◆ What this task involves ◆
Edit the rows below so that each "screenshot" becomes "capture", keeping everything else the same, and omit the pictures from your answer.

** Begin Supplied information **

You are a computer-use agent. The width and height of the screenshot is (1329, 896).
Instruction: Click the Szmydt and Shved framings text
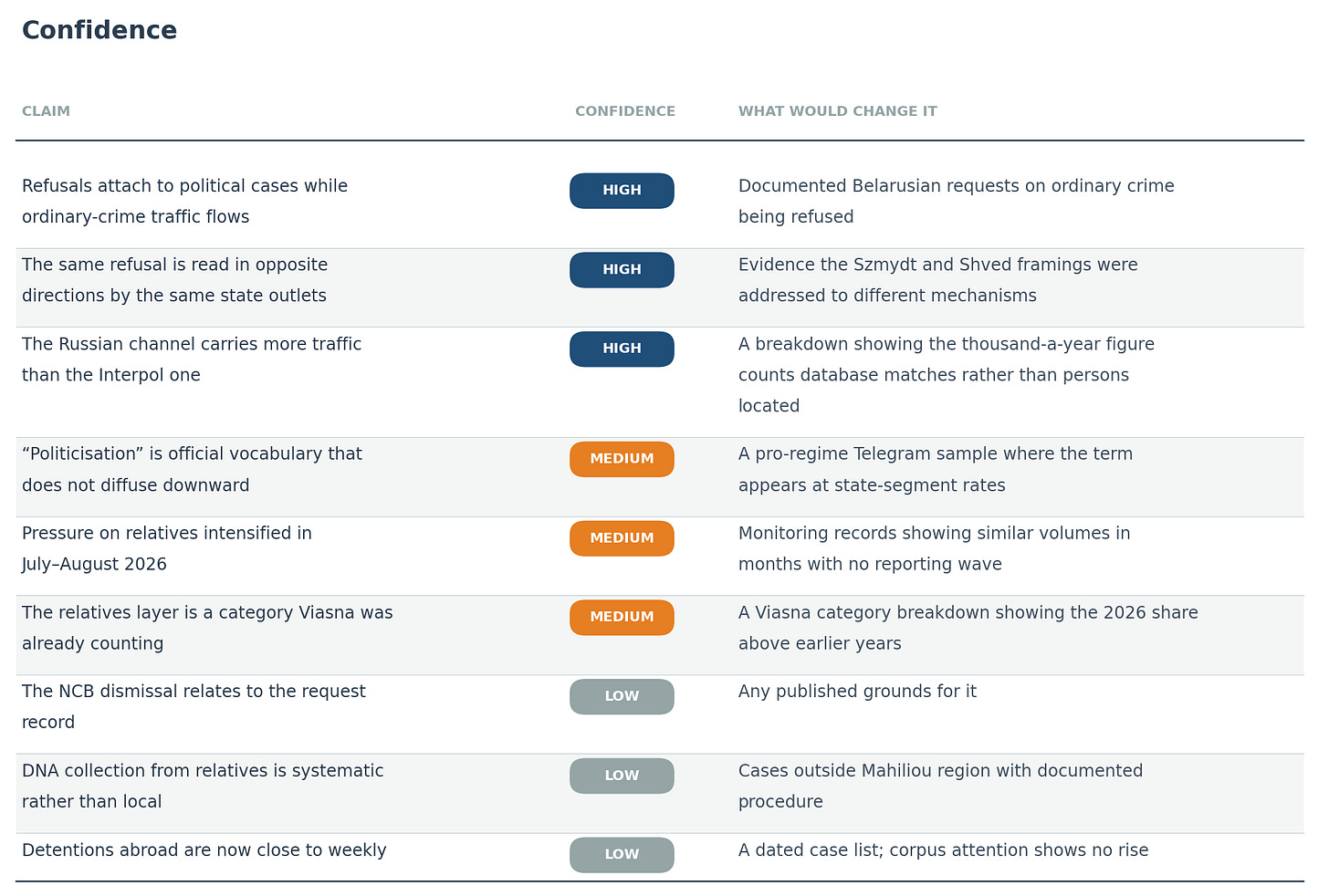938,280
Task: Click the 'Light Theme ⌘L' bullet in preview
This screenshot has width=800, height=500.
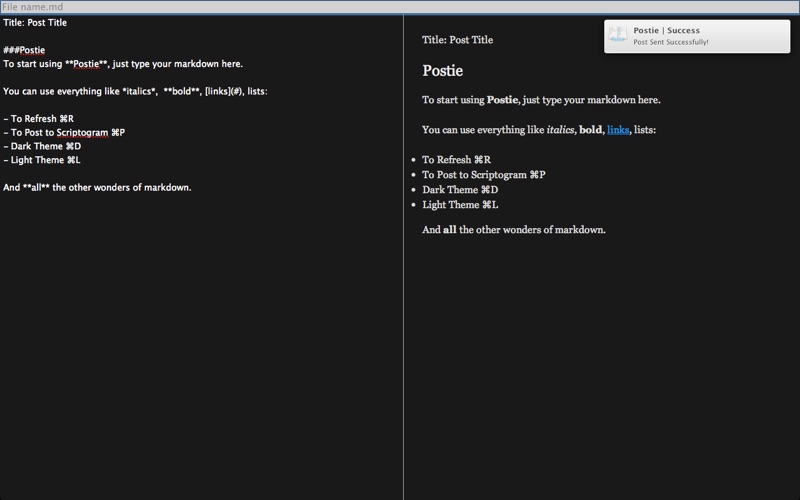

** End Supplied information **

◆ Response below ◆
You are a computer-use agent. The width and height of the capture is (1329, 896).
Instruction: Click the Szmydt and Shved framings text
938,280
Task: Click the 'Light Theme ⌘L' bullet in preview
This capture has width=800, height=500.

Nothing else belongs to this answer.